Back when such things were possible, my son had a party.

We won’t dwell on the details, suffice to say it ended with the words ‘the next party you give will be your 40thand we’ll come and be sick on your floor and break your toilet’.

Before that disappointing but entirely predictable denouement, we had another problem.

How to get 40 odd 17 year olds to close the door to the kitchen as they trailed in and out in search of food, drink and lavatories.  Ostensibly it was to prevent our dogs escaping, but in truth it was to stop the slamming doors, howling draughts and general annoyance.
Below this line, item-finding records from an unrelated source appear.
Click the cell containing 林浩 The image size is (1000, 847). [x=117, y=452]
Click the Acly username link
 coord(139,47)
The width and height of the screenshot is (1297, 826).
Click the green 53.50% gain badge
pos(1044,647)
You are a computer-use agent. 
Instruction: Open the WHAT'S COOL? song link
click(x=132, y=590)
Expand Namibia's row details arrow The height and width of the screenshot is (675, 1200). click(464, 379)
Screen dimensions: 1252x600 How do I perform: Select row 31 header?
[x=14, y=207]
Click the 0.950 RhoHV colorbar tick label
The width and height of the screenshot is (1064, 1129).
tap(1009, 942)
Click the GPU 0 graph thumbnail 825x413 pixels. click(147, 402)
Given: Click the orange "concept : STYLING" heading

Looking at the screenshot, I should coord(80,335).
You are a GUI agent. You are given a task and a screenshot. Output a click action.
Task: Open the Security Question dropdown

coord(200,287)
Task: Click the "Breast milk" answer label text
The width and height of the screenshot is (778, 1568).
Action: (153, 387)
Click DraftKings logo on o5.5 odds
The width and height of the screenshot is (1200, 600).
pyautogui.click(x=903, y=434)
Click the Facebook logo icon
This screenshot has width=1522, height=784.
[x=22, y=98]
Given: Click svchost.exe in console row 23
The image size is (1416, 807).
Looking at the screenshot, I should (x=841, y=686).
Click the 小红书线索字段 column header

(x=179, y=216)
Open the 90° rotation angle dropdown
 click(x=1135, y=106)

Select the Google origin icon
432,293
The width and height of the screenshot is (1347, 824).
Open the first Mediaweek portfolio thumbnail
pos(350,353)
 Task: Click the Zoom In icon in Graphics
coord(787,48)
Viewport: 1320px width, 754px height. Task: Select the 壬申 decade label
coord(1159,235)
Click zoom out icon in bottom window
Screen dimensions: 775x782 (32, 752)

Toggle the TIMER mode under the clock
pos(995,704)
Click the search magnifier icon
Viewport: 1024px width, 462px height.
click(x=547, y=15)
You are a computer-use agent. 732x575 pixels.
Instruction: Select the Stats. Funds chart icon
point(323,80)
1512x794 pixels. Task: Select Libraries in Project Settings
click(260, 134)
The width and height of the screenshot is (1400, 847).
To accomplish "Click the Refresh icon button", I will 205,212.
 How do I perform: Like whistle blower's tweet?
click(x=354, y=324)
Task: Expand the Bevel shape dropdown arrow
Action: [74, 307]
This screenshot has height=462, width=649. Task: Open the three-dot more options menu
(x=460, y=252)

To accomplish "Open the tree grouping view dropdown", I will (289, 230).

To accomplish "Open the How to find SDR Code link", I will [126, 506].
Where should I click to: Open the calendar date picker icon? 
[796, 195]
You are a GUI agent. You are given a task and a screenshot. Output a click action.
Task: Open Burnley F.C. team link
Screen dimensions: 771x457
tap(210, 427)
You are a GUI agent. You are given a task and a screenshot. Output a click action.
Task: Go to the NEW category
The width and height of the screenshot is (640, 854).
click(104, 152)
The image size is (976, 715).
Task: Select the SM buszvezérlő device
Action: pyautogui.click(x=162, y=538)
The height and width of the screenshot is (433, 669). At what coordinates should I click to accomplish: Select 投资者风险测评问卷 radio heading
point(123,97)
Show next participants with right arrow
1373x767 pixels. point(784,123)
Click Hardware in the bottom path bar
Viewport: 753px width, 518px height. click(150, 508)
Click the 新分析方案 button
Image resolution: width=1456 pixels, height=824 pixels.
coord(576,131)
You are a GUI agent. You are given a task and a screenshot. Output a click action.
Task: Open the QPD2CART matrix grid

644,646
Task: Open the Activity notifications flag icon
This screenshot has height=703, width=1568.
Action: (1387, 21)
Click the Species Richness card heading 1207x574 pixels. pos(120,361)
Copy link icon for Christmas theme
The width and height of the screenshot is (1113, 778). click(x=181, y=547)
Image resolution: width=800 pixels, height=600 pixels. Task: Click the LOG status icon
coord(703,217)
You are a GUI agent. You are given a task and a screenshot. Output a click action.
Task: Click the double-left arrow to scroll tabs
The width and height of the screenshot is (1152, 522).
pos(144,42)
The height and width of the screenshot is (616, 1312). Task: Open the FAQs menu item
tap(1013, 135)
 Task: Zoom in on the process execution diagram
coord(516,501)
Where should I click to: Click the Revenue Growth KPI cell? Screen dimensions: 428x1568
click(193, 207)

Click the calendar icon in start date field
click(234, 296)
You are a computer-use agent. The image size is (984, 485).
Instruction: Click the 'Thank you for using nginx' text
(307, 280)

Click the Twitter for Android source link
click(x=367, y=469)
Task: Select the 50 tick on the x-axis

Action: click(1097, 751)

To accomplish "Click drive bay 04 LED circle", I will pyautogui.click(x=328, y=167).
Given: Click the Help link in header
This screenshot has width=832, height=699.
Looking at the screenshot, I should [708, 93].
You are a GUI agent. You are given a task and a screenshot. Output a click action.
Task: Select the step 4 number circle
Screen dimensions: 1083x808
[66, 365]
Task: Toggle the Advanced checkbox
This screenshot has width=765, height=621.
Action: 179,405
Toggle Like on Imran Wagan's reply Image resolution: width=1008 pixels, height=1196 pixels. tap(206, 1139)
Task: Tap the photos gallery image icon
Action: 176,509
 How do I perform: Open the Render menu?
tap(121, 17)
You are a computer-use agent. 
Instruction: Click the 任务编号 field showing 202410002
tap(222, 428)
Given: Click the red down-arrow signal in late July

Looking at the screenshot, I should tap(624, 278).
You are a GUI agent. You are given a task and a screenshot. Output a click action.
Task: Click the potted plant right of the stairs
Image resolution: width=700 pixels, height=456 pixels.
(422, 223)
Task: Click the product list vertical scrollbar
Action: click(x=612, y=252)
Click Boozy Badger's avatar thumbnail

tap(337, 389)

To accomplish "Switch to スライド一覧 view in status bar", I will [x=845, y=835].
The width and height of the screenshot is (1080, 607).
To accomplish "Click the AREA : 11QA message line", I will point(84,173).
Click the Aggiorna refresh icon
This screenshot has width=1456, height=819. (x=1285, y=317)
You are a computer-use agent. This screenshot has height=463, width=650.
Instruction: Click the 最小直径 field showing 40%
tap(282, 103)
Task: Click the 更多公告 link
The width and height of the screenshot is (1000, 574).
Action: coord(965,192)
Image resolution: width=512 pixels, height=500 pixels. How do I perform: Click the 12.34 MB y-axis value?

A big sign reading:  PLEASE CLOSE THIS DOOR yielded a 0% success rate.

Watching them go through it occurred to me they hadn’t even seen it.  Heads down with those adult-blocking blinkers teenagers wear that render anyone over 30 invisible, they swam in and out like migrating salmon.

Salmon that never close doors.

Unless I was going to spend the night door monitoring, I needed something a bit more persuasive.

So I wrote another sign.

CLOSE THE DOOR TO PREVENT ESCAPING DOGS

The stream of hormone-driven humanity did not falter.  They neither looked up, paused or hesitated.

But every single one of them closed the door behind them.

Despite their apparent distraction, they had all absorbed the information, weighed it and found it sufficiently potent to change their behaviour.  No discussion.  No compromising.  It just became as naturally part of their actions as absorbing industrial quantities of crisps and vodka.

Teenagers’ brains are hard to get through to. Science tells us that far from the Homer Simpson levels of brain activity their conversation would suggest, their minds are going like clappers, putting algorithms to shame in matters of data processing, complexity and speed.

So what made these human smart phones stop and listen.  Or not stop, but listen anyway.

A reason.

Closing a door is an instruction.

Stopping a dog escaping is a purpose.

And they like dogs.

(I may be wrong but I wonder if ‘close door to prevent escaping toddlers’ would have the same effect)

It’s all copywriting, isn’t it?

How you say something is important.  But give someone a reason that resonates with their world and they may actually do what you say.

Perhaps I should have written another sign:

PLEASE DON’T GET SO DRUNK I HAVE TO CALL YOUR PARENTS. IT MAKES THE DOGS SAD.